LIMA high school students may not see some of their favorite lunches as school districts change their menus at the last minute and buy alternative products as supply chain problems persist that could persist through the new school year.
The scarcity affects everything from portioned paper cups and ketchup packets to popular pizza and chicken products that schools buy in bulk.
Schools are quickly adapting to an insecure supply chain that could take months to recover. And the situation is compounded by the plans to restart schools, which means schools will feed more children than they did at this time last year.
In the last week alone, Lima schools were shorted out over an order for hot dogs, ketchup packets and styrofoam trays, said Carrie Woodruff, food service director for Lima schools.
“You have to buy things in bulk and then you try to use the plastic to store those things and they are not available either,” said Woodruff.
Woodruff stocked up on trays and basic supplies last spring in anticipation of supply chain issues. But she already sees a lack of popular items like french fries, spicy chicken, and prepackaged peanut butter and jelly sandwiches.
If the scarcity persists, expect students to have an ever-changing canteen: instead of serving packets of ketchup, schools may offer paper cups that students can fill with condiments.
Trays can be replaced with individually wrapped sandwiches or packed lunches.
Lunch can consist of three different types of chicken in one day: popcorn, nuggets or tender. Or schools serve filled crust pizza and thin crust pizza the same day to ensure everyone gets full when schools can’t buy enough of a single product, said Sara Newland, food services director for Elida Schools.

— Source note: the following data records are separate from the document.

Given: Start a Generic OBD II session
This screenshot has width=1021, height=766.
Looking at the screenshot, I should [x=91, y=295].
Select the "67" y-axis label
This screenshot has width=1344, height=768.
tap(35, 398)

There are other dilemmas as well, such as what to serve children with food allergies when specific foods are not available, or how to meet federal nutritional standards when there is already a shortage of products that schools would normally offer.
“It is a challenge to follow these special diets,” said Newland. “So if we don’t have the same products, it changes their ingredients for our gluten-free diet or the same product we always served for our students who count carbohydrates for their diabetes.”
The interruption is also time consuming: there is additional paperwork for dieting waiver; Employees could spend hours cleaning trays when disposable trays are out of stock; and replacement purchases can be a hassle when the alternatives are also sold out or limited in availability.
Still, parents shouldn’t see price increases unless their child purchases an item a la carte, Newland said, as the USDA expanded its free meal program for all students regardless of their ability to pay.
Back to school students may not see some of their favorite lunches as school districts change their menus at the last minute and buy alternative products while supply chain issues arise that could persist through the new school year.